The report finds that single parent families are facing the highest degree of hardship across the country. While 25% of Canadians fear they do not have enough income to cover their basic needs, that number climbs to 40% for single parent households, single person households (31%) and caregivers (30%). Twenty-one percent of respondents reported skipping or reducing the size of at least one meal because they cannot afford to buy groceries, but that number jumps to 45% among single parents. Twenty-two percent of parents also reported eating less so their children or other family members could eat (44% among single parents). 

“The figures from our research are troubling and show that Canadians are struggling in every corner of this country and they are worried about their families’ futures, with nearly 60% of Canadians extremely concerned about the rising cost of living and inflation,” says Lt-Colonel John Murray, territorial secretary for communications. “The situation is dire for single parent families where parents are going without food to make ends meet.” 

Single parent families are facing the highest degree of hardship.

In 2023, due to the ongoing impact of inflation, support for priority communities, individuals and families is as important as ever. While The Salvation Army offers assistance across a broad range of services, most supports provided were related to food assistance and meal programs. Canadians also report a sense of pessimism around their personal finances, with 31% saying they are concerned about their personal finances for the next two years.
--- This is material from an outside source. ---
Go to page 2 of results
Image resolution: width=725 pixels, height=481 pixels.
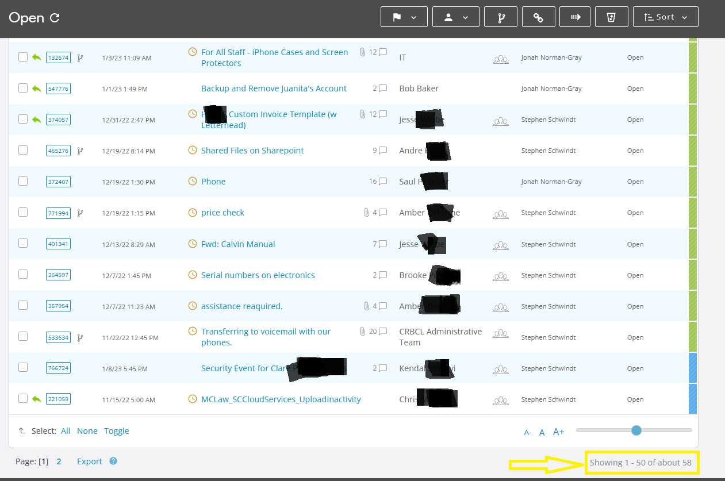(59, 461)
Over 40% say they are struggling with mental health, while nearly one-third report struggling with their physical health. 

“We understand this is a very difficult time for many Canadians,” says Lt-Colonel Murray. “The general lack of affordability is having a toll on the emotional, mental and physical well-being of our communities. These are our friends, family and neighbours, and an increasing number of them are turning to The Salvation Army for support.” 

The report finds that Canadians are hoping to see financial pressures ease somewhat over the next six months, but they are still expecting food security, limited financial resources, health issues and housing insecurity to persist. As a result, The Salvation Army expects to sustain current levels of service to support Canadians dealing with these ongoing challenges and will continue to leverage this data and internal metrics to help direct resources where they’re needed most. 

Last year, The Salvation Army helped more than 2.7 million people across Canada, providing 3.9 million meals, assisting 359,000 with Christmas food hampers and toys, and over 1.5 million people with food, clothing or practical help.

Survey Methodology: The study was conducted from October 12-19, 2023, among a nationally representative sample of 1,515 Canadians who are members of the online Angus Reid Forum, balanced and weighted on age, gender and region. Note: Canadians living in Yukon, Northwest Territories, and Nunavut were not included in the survey. The survey carries a margin of error of +/- 2.5 percentage points, 19 times out of 20.